[Saved entries]

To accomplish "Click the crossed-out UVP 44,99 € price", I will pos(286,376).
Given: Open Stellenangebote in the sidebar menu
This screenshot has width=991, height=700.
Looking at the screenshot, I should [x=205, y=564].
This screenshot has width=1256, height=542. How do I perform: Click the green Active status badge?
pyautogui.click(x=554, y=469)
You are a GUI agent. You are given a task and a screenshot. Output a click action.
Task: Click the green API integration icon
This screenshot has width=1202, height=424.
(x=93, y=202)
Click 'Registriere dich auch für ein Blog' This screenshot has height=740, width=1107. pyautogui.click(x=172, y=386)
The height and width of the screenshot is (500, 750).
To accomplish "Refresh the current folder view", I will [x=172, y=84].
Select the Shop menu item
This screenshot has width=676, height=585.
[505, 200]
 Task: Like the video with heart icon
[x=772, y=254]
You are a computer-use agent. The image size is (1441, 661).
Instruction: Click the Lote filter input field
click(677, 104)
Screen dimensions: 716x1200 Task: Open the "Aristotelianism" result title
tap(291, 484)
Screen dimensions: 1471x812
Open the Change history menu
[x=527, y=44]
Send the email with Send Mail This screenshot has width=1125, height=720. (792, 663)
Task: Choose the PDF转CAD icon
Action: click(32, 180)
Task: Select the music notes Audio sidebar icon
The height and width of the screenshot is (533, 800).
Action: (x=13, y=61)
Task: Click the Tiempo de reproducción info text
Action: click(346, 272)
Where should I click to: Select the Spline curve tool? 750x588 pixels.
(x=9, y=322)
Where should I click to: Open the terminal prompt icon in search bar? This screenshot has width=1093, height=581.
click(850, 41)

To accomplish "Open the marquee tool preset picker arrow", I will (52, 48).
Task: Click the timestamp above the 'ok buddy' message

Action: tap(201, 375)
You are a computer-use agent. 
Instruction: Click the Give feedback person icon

Exercise instructions:
Transcribe each entry word for word.

Answer to the exercise:
To accomplish "Click the crossed-out UVP 44,99 € price", I will pos(286,376).
Given: Open Stellenangebote in the sidebar menu
This screenshot has width=991, height=700.
Looking at the screenshot, I should [x=205, y=564].
This screenshot has width=1256, height=542. How do I perform: Click the green Active status badge?
pyautogui.click(x=554, y=469)
You are a GUI agent. You are given a task and a screenshot. Output a click action.
Task: Click the green API integration icon
This screenshot has width=1202, height=424.
(x=93, y=202)
Click 'Registriere dich auch für ein Blog' This screenshot has height=740, width=1107. pyautogui.click(x=172, y=386)
The height and width of the screenshot is (500, 750).
To accomplish "Refresh the current folder view", I will [x=172, y=84].
Select the Shop menu item
This screenshot has width=676, height=585.
[505, 200]
 Task: Like the video with heart icon
[x=772, y=254]
You are a computer-use agent. The image size is (1441, 661).
Instruction: Click the Lote filter input field
click(677, 104)
Screen dimensions: 716x1200 Task: Open the "Aristotelianism" result title
tap(291, 484)
Screen dimensions: 1471x812
Open the Change history menu
[x=527, y=44]
Send the email with Send Mail This screenshot has width=1125, height=720. (792, 663)
Task: Choose the PDF转CAD icon
Action: click(32, 180)
Task: Select the music notes Audio sidebar icon
The height and width of the screenshot is (533, 800).
Action: (x=13, y=61)
Task: Click the Tiempo de reproducción info text
Action: click(346, 272)
Where should I click to: Select the Spline curve tool? 750x588 pixels.
(x=9, y=322)
Where should I click to: Open the terminal prompt icon in search bar? This screenshot has width=1093, height=581.
click(850, 41)

To accomplish "Open the marquee tool preset picker arrow", I will (52, 48).
Task: Click the timestamp above the 'ok buddy' message

Action: tap(201, 375)
You are a computer-use agent. 
Instruction: Click the Give feedback person icon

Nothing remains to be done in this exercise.